Saturday, February 7, 2015

On Occam's Razor in New Testament Studies

Suppose that a student submitted an essay to a professor that is suspiciously similar to an essay submitted to the professor a previous term. Hypothesis A might be the second student copied from the first and hypothesis B would be that they both copied independently from a third source. How would the professor go about determining which hypothesis is more likely?

Hypothesis A is somewhat more parsimonious than B in that there is no need to posit the existence of a third source, so Okkam's Razor might favor A.  On the other hand, it is easy to see how the effect of parsimony would be quickly overwhelmed by evidential factors. For example, if investigation established that the two students were friends, that would incline the professor towards A much more than mere parsimony ever could. By the same token, if no connection between the two students could be discerned, B would look better regardless of its slightly greater prodigality. If the professor was the only one who taught that class or assigned that essay topic, A would be favored much more than if the course was offered every term by different professors who assigned similar topics.  I suspect that there is probably a laundry list of evidential factors that would trivialize the influence of parsimony in the final assessment.

I was recently involved in a discussion of whether the occurrence of “the worker deserves his wages” in both 1 Timothy 5:18 and Luke 10:7 makes it more likely that the former is quoting the latter than that both are drawn from some other source.  I personally cannot see how parsimony gives us much more to go on than it does in the case of two students with similar essays.

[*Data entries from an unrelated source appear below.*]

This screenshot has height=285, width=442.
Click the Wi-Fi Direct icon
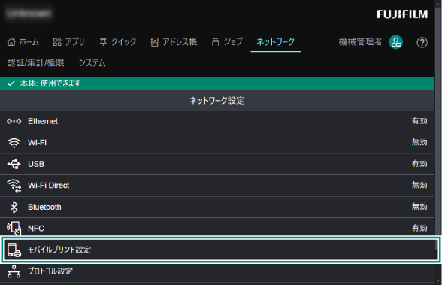[x=14, y=186]
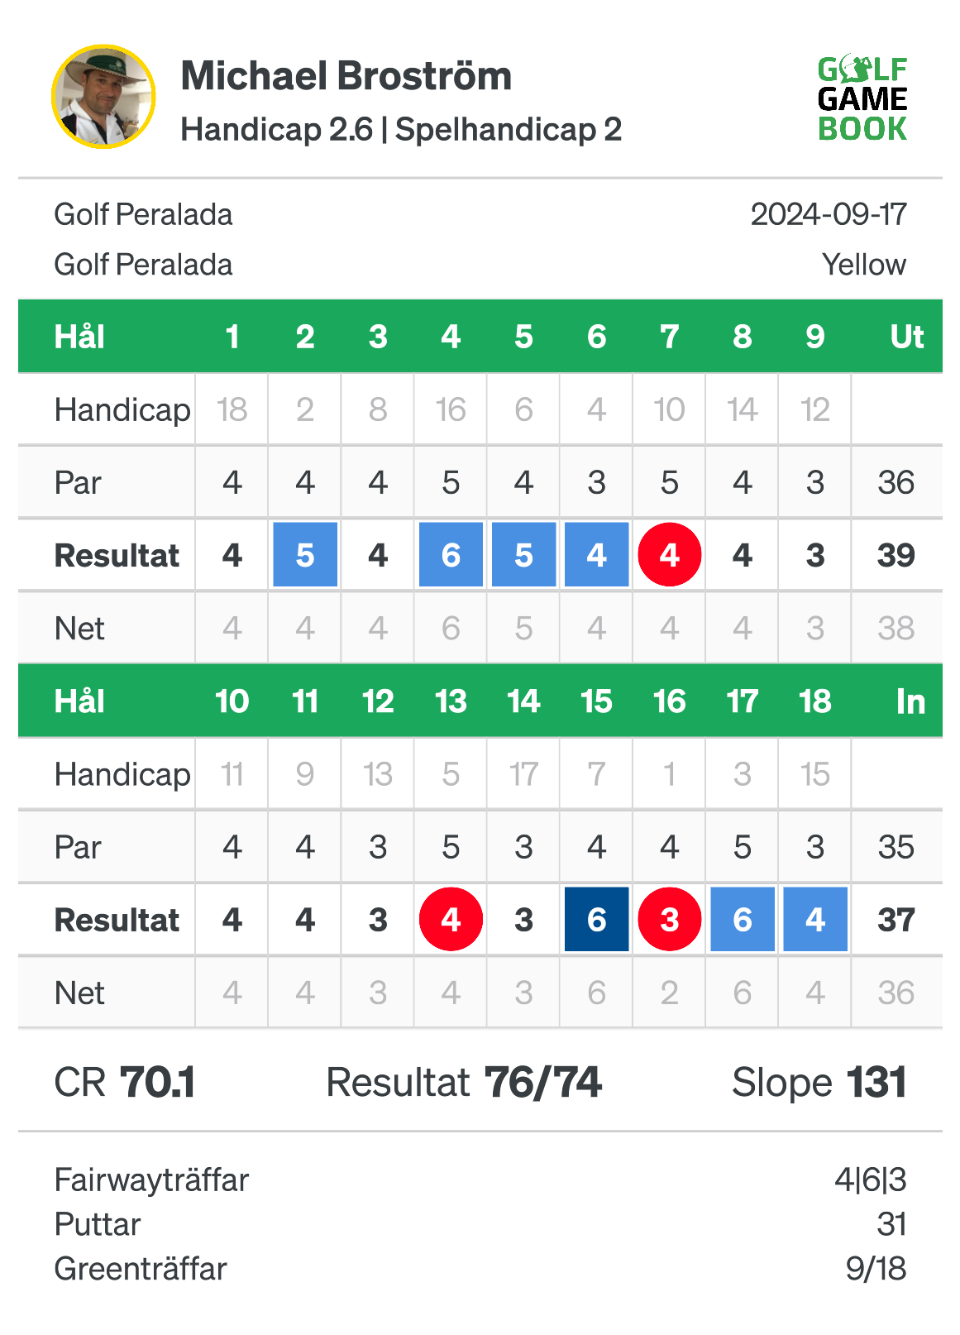Click Michael Broström's profile photo
This screenshot has height=1335, width=960.
coord(103,97)
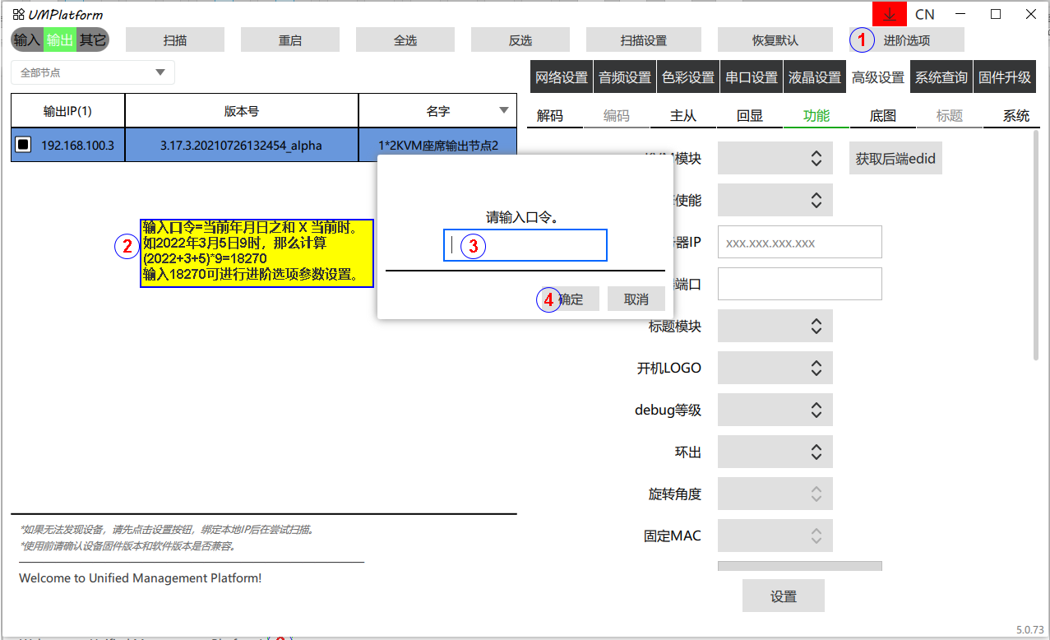Switch language via the CN indicator
The width and height of the screenshot is (1050, 640).
coord(924,14)
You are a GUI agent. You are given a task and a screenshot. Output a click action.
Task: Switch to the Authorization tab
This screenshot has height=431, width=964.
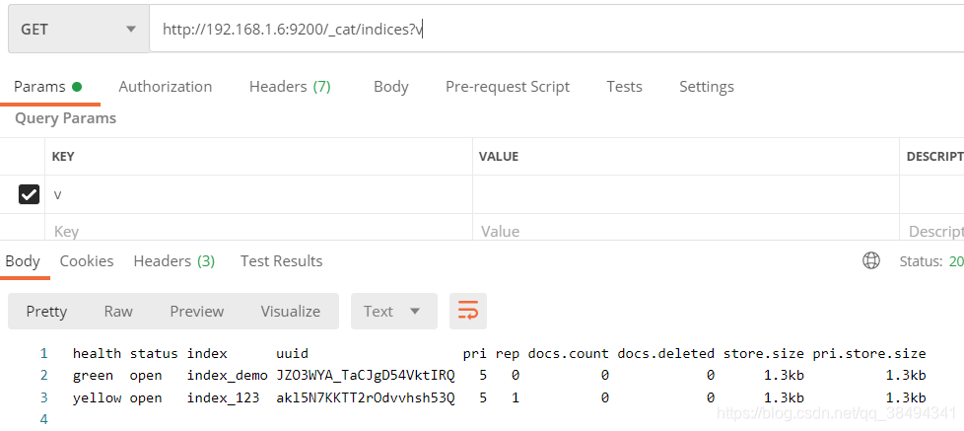166,87
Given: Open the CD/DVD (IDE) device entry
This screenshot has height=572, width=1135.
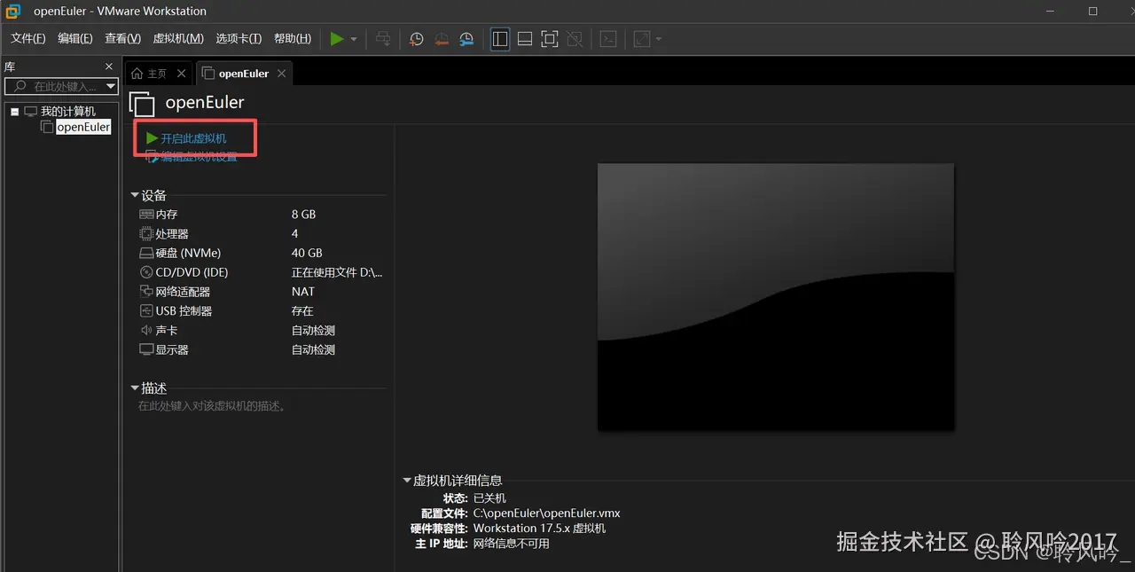Looking at the screenshot, I should click(x=146, y=271).
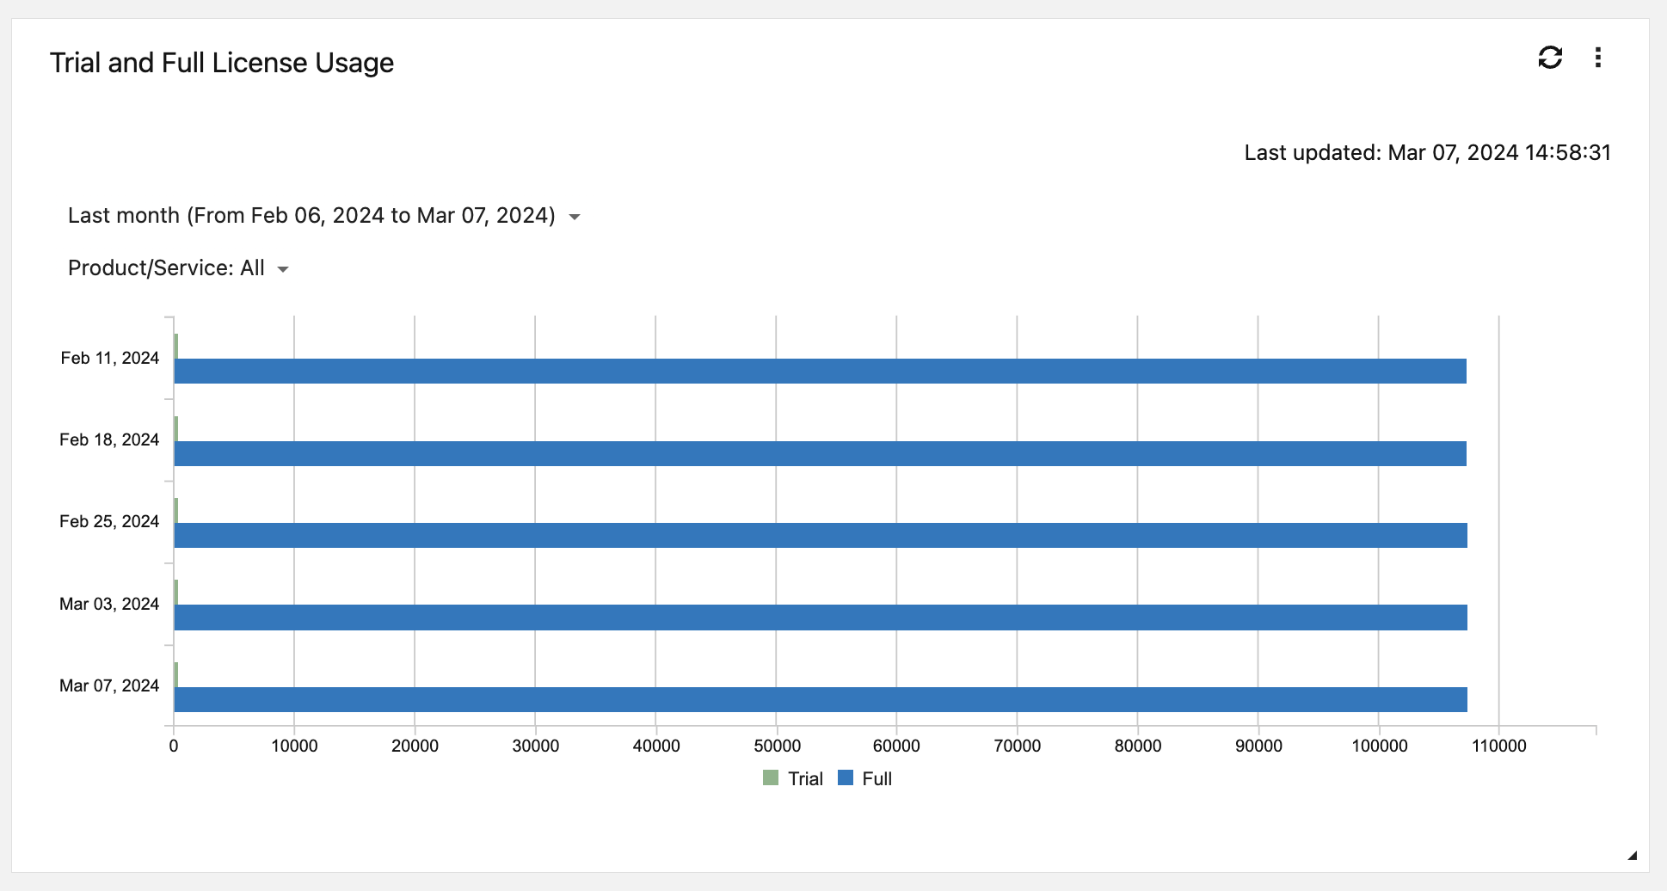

To my mind, the virtue of Okkam's Razor in historiography is mostly as a guide to investigation. You should start with the simplest hypothesis not because it is the most likely to be true.  Indeed, considering the complex forces that shape history, any simple explanation will likely leave much to be desired.   However, it is still good to start with the simplest explanation because it will be the one that is easiest to verify or falsify as there are fewer variables for which to control.  If it proves impossible to come to a conclusion about a simple explanation, the chances of having any certainty about more complex conclusions are remote.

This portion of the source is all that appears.